▶ **Task to complete**:
All of the records should be given again exactly as they appear.

▶ **Supplied records**:
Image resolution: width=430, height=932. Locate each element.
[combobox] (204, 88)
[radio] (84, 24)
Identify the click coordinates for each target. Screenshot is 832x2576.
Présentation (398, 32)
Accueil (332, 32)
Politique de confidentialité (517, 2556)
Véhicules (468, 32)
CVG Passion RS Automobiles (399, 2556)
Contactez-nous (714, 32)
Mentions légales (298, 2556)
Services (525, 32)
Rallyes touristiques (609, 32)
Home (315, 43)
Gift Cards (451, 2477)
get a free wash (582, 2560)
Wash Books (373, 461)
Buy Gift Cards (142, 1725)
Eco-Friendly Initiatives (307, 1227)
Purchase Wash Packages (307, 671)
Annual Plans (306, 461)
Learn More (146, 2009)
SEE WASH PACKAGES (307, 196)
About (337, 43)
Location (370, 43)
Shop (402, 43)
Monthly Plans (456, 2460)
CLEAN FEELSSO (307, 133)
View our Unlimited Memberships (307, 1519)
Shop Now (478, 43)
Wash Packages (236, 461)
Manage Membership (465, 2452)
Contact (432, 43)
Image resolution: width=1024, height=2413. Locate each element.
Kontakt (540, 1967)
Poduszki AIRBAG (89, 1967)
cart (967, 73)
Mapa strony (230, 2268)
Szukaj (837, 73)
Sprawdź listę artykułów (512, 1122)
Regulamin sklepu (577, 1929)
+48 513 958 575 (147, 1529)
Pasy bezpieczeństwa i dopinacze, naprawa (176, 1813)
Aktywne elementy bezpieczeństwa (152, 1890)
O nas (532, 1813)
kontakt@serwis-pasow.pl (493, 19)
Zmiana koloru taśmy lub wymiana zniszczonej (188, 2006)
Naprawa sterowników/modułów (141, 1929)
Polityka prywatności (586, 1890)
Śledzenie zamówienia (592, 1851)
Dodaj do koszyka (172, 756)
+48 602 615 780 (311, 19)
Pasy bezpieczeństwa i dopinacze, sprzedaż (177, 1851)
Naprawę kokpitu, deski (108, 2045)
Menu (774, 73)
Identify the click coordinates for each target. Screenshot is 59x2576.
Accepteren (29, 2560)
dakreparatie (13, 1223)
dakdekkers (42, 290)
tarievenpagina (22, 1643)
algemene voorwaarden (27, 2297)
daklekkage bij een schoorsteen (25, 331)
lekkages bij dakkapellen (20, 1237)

▶ **Response area**:
Image resolution: width=430, height=932. Locate each element.
[combobox] (204, 88)
[radio] (84, 24)
Identify the click coordinates for each target. Screenshot is 832x2576.
Présentation (398, 32)
Accueil (332, 32)
Politique de confidentialité (517, 2556)
Véhicules (468, 32)
CVG Passion RS Automobiles (399, 2556)
Contactez-nous (714, 32)
Mentions légales (298, 2556)
Services (525, 32)
Rallyes touristiques (609, 32)
Home (315, 43)
Gift Cards (451, 2477)
get a free wash (582, 2560)
Wash Books (373, 461)
Buy Gift Cards (142, 1725)
Eco-Friendly Initiatives (307, 1227)
Purchase Wash Packages (307, 671)
Annual Plans (306, 461)
Learn More (146, 2009)
SEE WASH PACKAGES (307, 196)
About (337, 43)
Location (370, 43)
Shop (402, 43)
Monthly Plans (456, 2460)
CLEAN FEELSSO (307, 133)
View our Unlimited Memberships (307, 1519)
Shop Now (478, 43)
Wash Packages (236, 461)
Manage Membership (465, 2452)
Contact (432, 43)
Image resolution: width=1024, height=2413. Locate each element.
Kontakt (540, 1967)
Poduszki AIRBAG (89, 1967)
cart (967, 73)
Mapa strony (230, 2268)
Szukaj (837, 73)
Sprawdź listę artykułów (512, 1122)
Regulamin sklepu (577, 1929)
+48 513 958 575 (147, 1529)
Pasy bezpieczeństwa i dopinacze, naprawa (176, 1813)
Aktywne elementy bezpieczeństwa (152, 1890)
O nas (532, 1813)
kontakt@serwis-pasow.pl (493, 19)
Zmiana koloru taśmy lub wymiana zniszczonej (188, 2006)
Naprawa sterowników/modułów (141, 1929)
Polityka prywatności (586, 1890)
Śledzenie zamówienia (592, 1851)
Dodaj do koszyka (172, 756)
+48 602 615 780 (311, 19)
Pasy bezpieczeństwa i dopinacze, sprzedaż (177, 1851)
Naprawę kokpitu, deski (108, 2045)
Menu (774, 73)
Identify the click coordinates for each target. Screenshot is 59x2576.
Accepteren (29, 2560)
dakreparatie (13, 1223)
dakdekkers (42, 290)
tarievenpagina (22, 1643)
algemene voorwaarden (27, 2297)
daklekkage bij een schoorsteen (25, 331)
lekkages bij dakkapellen (20, 1237)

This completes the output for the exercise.